By Greg Laychak
“Over the past 25 years that I have been with the Agassiz Fire Department (AFD) we have seen many changes in the fire service in British Columbia, including the type of vehicles, equipment and changes to the training standard throughout British Columbia and Canada. With the AFD, training has always been our number one priority, because it will be training that will carry a firefighter through all of the situations that we respond to—to keep ourselves safe, rescue people when needed and to protect property. The most important part of our job is to have all of our emergency responders return safely back to their halls and to their families.”
– Wayne Dyer, Fire Chief
Fighting fires has always been nasty business, but Fern and Earl Dyer remember a time when it was even more challenging.

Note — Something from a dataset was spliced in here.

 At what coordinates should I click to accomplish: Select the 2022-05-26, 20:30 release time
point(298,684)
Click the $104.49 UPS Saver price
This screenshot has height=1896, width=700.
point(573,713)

Back in the fall of ‘45 when Fern was on his first fire, the water supply was pulled by a team of horses, there were no uniforms or head gear, and rescuers like himself would be tethered to a rope when they plunged into a blaze looking for missing residents.
The Agassiz fire department had just been formed that year, and Fern was there from nearly the beginning.
When his brother Earl was discharged from the military in Manitoba the next year he moved to join his family, and naturally fell in beside sibling Fern at the department.
“We were 16 and 22 and you went to help,” says Fern in his apartment across the hall from brother Earl’s. “It wasn’t a matter of belonging to the fire department, you just went to help and you stayed with it, that’s all.”
The two of them worked completely on a volunteer basis and “whatever salary there was, you took it at Christmas time and you could probably have bought a case of beer with it,” recalls Fern, while the two chuckle.
Equipment upgrades were slow coming in those days, and the Dyers brothers remember the “homemade” vehicles that couldn’t make it up the hill on the road to Harrison Mills until water was emptied from the tank.
And their methods reflected the times, remembers 91-year-old Earl.
“We never really put a fire out, we just controlled,” he says. “You’d have to tear [the house] down anyhow so we used to let it burn to the ground level and your cleanup was nothing.”
Something that hasn’t changed over the years according to Earl: tragedy.
The worst fire he attended was at a meat freezer facility where the owner’s son died after they couldn’t find him in the structure’s maze of alleys.
“The old masks they had in those days were as good as hanging a handkerchief in front of you,” Fern says also recalling that particular fire. “[Former assistant chief] Keith Hardy and I spent two trips going back in to see if we could find the young guy, we were both tethered to a line to the door, we were in there too long.”
The brothers go quiet for a moment before Fern launches back into stories about fighting chimney fires from the rooftops.
Through the 70 years of the department’s existence there is as much heroism as misfortune. Countless lives have been saved and people helped over the decades.
Jennifer Hardy, the first woman firefighter (1975-81) on the team remembers the rewards of the job.
“I remember being in Seabird and having about 18 kittens in my hat because they kept wanting to run back to the fire,” she says. “I got them all together and put them in my hat and carried them off.”
It was a smaller town then and with her father as assistant fire chief the 16-year-old Jennifer was easily talked into the firefighter role.
She’d always heard her father Keith talking about his adventures with the crew, and vicariously saw the excitement of helping others.
Now Jennifer looks through the lobby window outside her office at Pioneer Motors and points to the municipal building that used to be the fire station.
If the father and daughter duo were at work in the family auto shop, they would just run across the street when there was a fire.
“We ran on a siren that got the word out to all of us,” Jennifer says. “That’s how small we were. We didn’t have a pager system at all.”
Years ahead of his daughter’s time before Keith ran out the back door of the shop to fight his first fire, the fire chief had run over to get his help.
“[The chief] said, ‘Come on, you’re driving the firetruck,’” the 77-year-old says in the garage where he used to work. “I said, ‘I don’t know how to operate the truck,’ and he said, ‘You just get it there and somebody will operate it for you.’”
Like father, like daughter, Jennifer would later drive the second truck when there was a big blaze.
When she joined, the department had to get her new equipment because none of the men’s gear would fit her, she recalls.
And she would turn down help from the others in order to prove she could pull her own weight on the crew.
Everyone was good to Jennifer despite it being “a man’s world at that time,” she says.
They all just worked together as a team to try and help the community, much as things are done today and much as they were in the Dyer brothers’ time.
Even without as much training and equipment as there is these days, they pulled it off.
“We were professional and we still did a professional job,” Jennifer says. “We were knowledgeable and there wasn’t anything that we couldn’t do. We were on the ball and we were always there helping.”
In 70 years of the Agassiz Fire Department’s existence, that’s something that hasn’t changed.
“Everybody helped everybody,” Fern Dyer says under the view of Mount Cheam in his living room window. “This has always been a pretty good community for everybody helping.
“You ask for help you got good help around here.”
• The Agassiz Fire Department celebrates its 70th anniversary this Friday at the 56th annual banquet and awards night with alumni members and honoured guests.